Based on our study, there was no significant correlation between age and these two interested genes expression or between gender and autophagy genes expression. Regarding the decrease in LC3 and ATG7 expression in AML patients compared to control samples and no significant correlation between expression of these genes in AML state as AML-M3 and non-M3 AML, that are naturally different, we suppose that autophagy changes are not directly involved in creating AML by their own, but weakened autophagy mechanisms can be in favor of leukemogenesis.

We conjecture that AML patients who indicated lower expression of autophagy genes during AML onset are as the same patients who are therapy sensitive, owing to their de novo weakened autophagy system; on the other hand those patients who indicated expression of autophagy genes the same as the control sample and also those with overexpressed autophagy genes at the AML onset are the same as the patients who indicate therapy resistance, owing to their intact autophagy system.

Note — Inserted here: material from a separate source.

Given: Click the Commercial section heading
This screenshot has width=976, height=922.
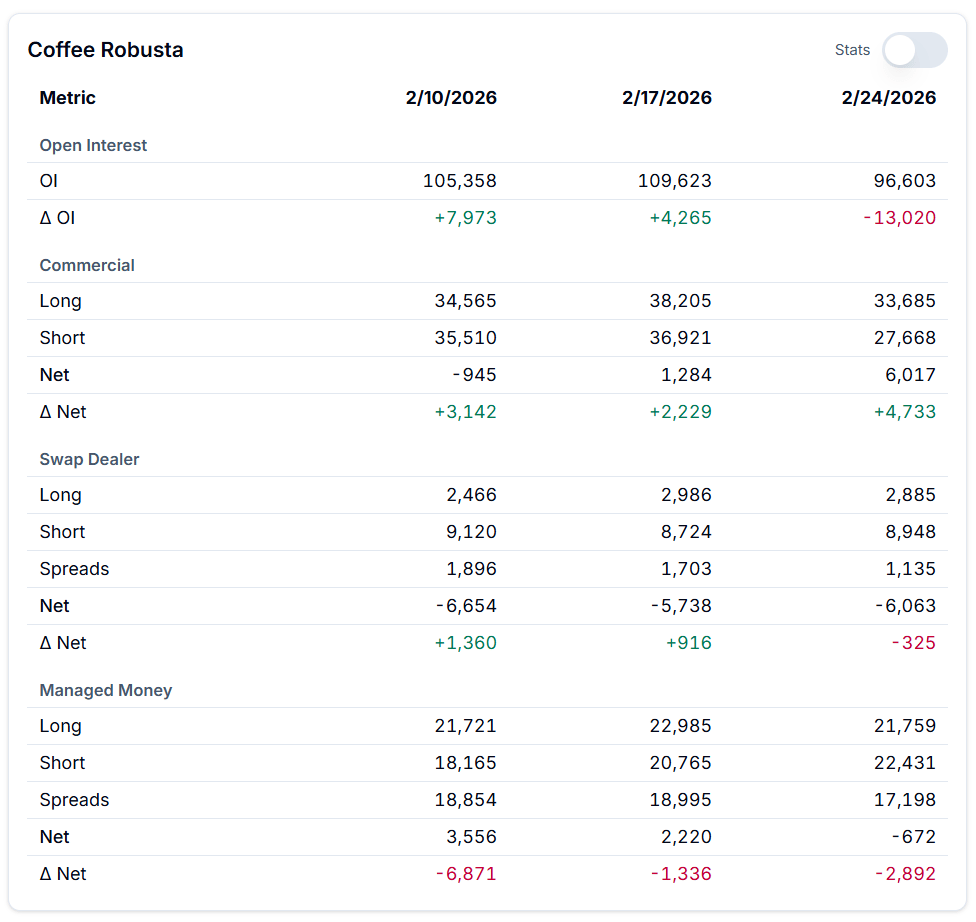Looking at the screenshot, I should tap(87, 266).
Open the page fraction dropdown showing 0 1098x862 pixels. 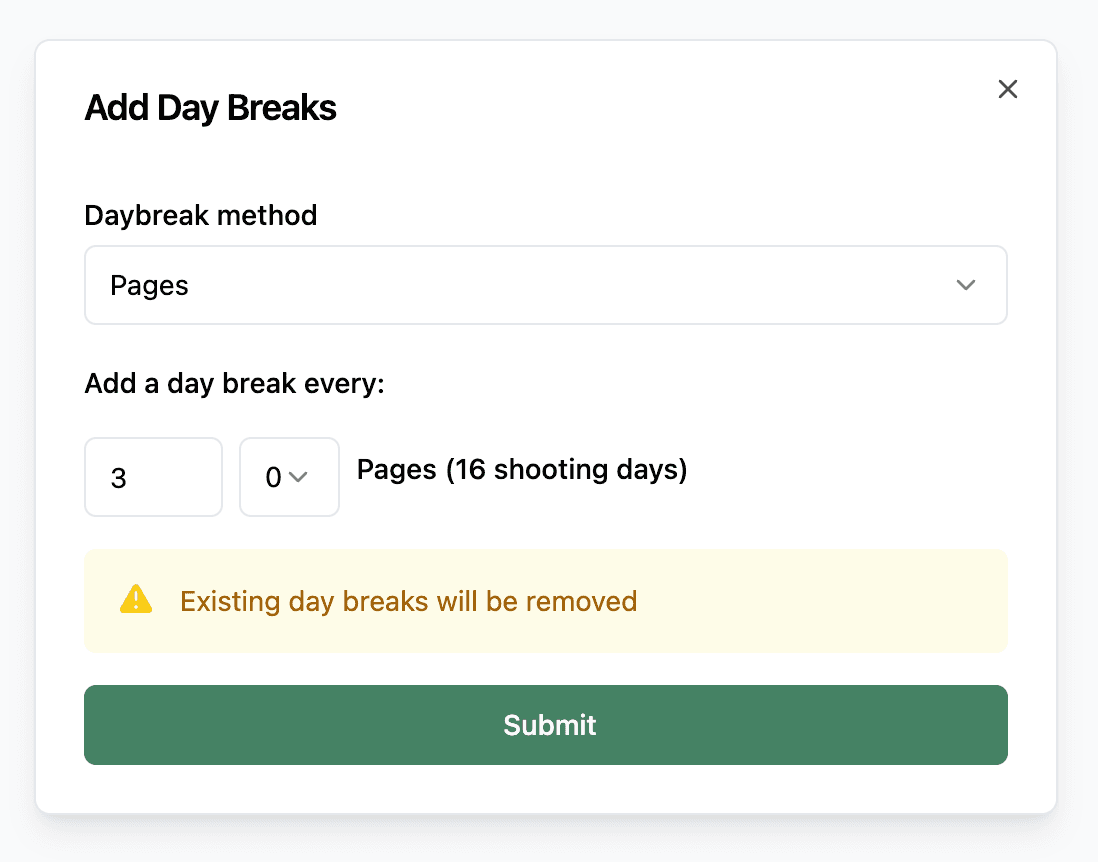[x=289, y=477]
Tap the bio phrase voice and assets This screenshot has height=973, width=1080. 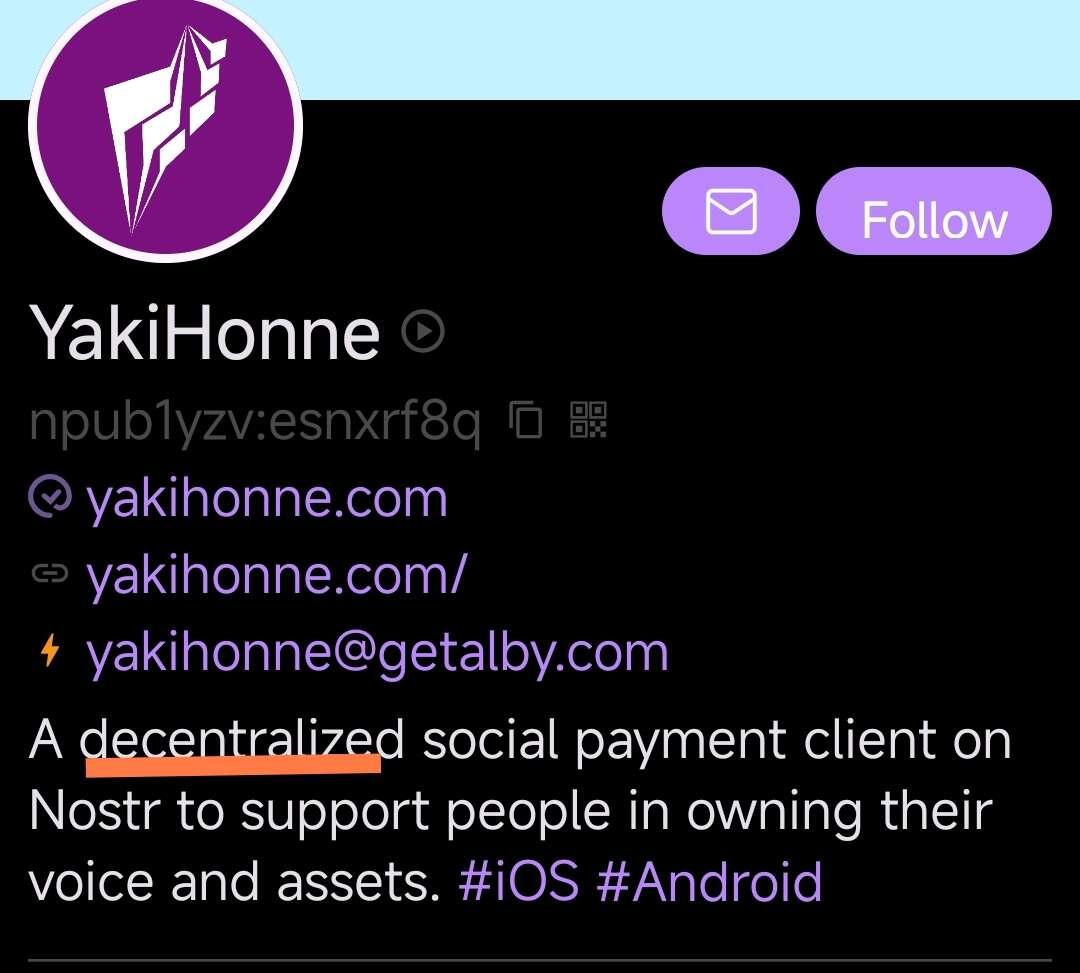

Based on our data, in contrast to the current belief that considers autophagy as a double-edged sword and efforts to find answers to the controversial sides of autophagy behaviors, we suppose that in fact fronting with two different faces of autophagy, one as a weakened housekeeping system on the onset of AML and the other face as the origin of resistance to therapeutic procedures, comes from two sides of autophagy in different patients. Actually, we suppose the former ends up with therapy sensitive patients and the latter initiates with the patients of normal or overexpressed autophagy genes.

To prove such a claim another extended study is required to monitor the patients since AML onset till the therapeutic procedure and compare autophagy levels in these two phases of AML together, with the same patients. If such assumption was proved, in future we would be able to characterize our patients into two groups, one as weakened autophagy expression in AML onset accompanied with favor prognosis, and the other as normal or overexpressed autophagy accompanied with poor prognosis. By which we can hope to choose more suitable therapeutic policies in favor of patients.

Conclusion

Although abundant efforts have been taken in AML diagnosis, prognosis and treatment, scant progressions has been achieved in recent decades. So, new approach to leukemogenesis and involved related pathways seems to be necessary. Presented results in this study indicate that autophagy genes expression in de novo AML patients are mostly decreased, although in previous studies in relapsed patients, gene overexpression has been detected. Therefore, more studies are required for enhanced utilization of this pathway in diagnosis, prognosis, and treatment.